Launching Volume 38: Feminisms

 

A 2004 article by Mary MacLeod in Harvard Design Magazine remarked on a quiet period in feminist theory in architecture. The author, a scholar of architecture history and theory with a focus on the twentieth century and its successive modernisms, would know—she is one of the writers she alludes to in referencing a “flood of publications” on feminism in architecture that appeared in the 1990s. The drought, it would appear, is over, though the multiple versions of feminism that have rushed into architecture’s scholarly, professional, critical, and pedagogical channels in recent years has a different cast than that last inundation.

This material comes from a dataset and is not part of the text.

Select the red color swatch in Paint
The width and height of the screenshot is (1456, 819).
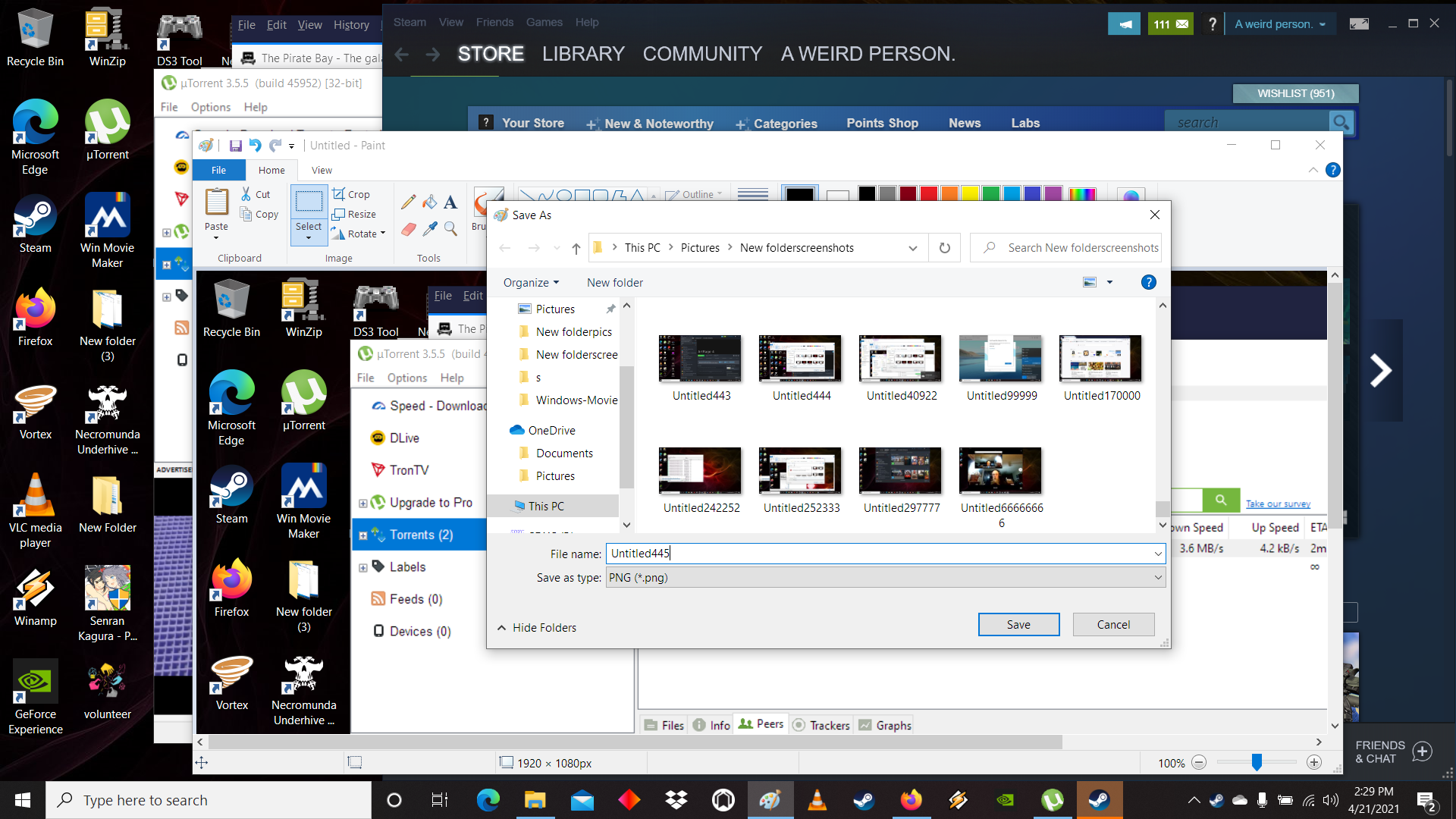(927, 193)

Stay close to architecture as a discipline and you find a proliferation of commentary on women in the profession, from Despina Stratigakos (interviewed by Evan Pavka in this issue of the magazine about her historical research) describing Architect Barbie’s American Institute of Architects debut in the online version of Places journal in 2011 to The Architectural Review’s “Women in Architecture Survey,” which since 2012 has offered a statistical overview of the working lives of women in practice in the U.K., and a chorus of female architect students demanding gender representation on juries. Go further afield and you will find efforts to understand the spatialization of power structures in urban environments, managed landscapes, and domestic spaces where feminist understandings of social hierarchy, biopolitics, and public/private divisions collide with questions of race, class, sexuality, and non-binary understandings of gender.

 

The articles included in this issue of The Site Magazine, both in print and online, take on these questions, using female experience and feminist theory to explore power, reconfigure history, question the design of the city, and craft new versions of domestic productivity. In the first section of our print edition, “Bodies,” the female body is exposed, excluded, contained; it is made to disappear and discovers ways of reappearing, it pushes strongly (softly) against rigid spaces and structures of control. How we go about finding, making, and acknowledging the spaces of women’s lives is the central question of the articles that we have grouped together in “Work.” We end the print version of V38 with a series of “Stories,” loosely defined, with cyborg ecologies, street photography, satire, language, and memory.

 

For the next few months, these themes will run through our online publications as well, with loose groupings of articles that take on questions of parity, the city, and women’s histories, as well as contributions that expand on or tie into some of what appears in print. Commentary on questions of feminism, publishing, and gendered space by Sheila Sampath, the editorial and art director of Shameless, a Canadian independent magazine for young women and trans youth, and Helena Bahaar, part of the team at the Afghan women’s magazine Gellara, will introduce their curated selections of articles in June and July. We hope these collaborations will help expand the feminist possibilities for architecture beyond design disciplines and by bringing their different perspectives to the questions this issue of The Site raises.  

 

Early feminism was born in strictly ordered spaces that coded and confined ideas of the feminine. Today’s discussions are wider, with similarly expanded spatial ramifications for work, care, history, and access. They questions they raise cannot be answered by a single profession or within a single domain. Yet these questions—of what kinds of bodies are granted or denied access to urban spaces, of the neutrality of objects in relation to bodies that are anything but, of the power dynamics of our fantasies, and of the systems of care we use to craft relationships with our environments—are essential to the design of places that are ethical and accessible. They are essential to fostering equitable working conditions for the women who design them and for re-assessing spatial divisions that enforce systems of oppression and marginalization. They are essential to addressing exclusions from history contradicted by continuities in memory. They are essential to imagining a world ripe with the possibilities that Donna Haraway finds in cyborg transformations: the cultivation of affinity, the complication of identity, the laying bare of the complexities involved in untangling feminist histories from colonial ones and questions of gender from those of race, class, and other embodied experiences. Volume 38 adds to a proliferation of publications, issues, articles, and streams of content that are testing the limits of historical feminisms. More than any other aspect of contemporary feminist discussions, it is the sustained immediacy that this proliferation contains encourages us to continue onward from issue to action.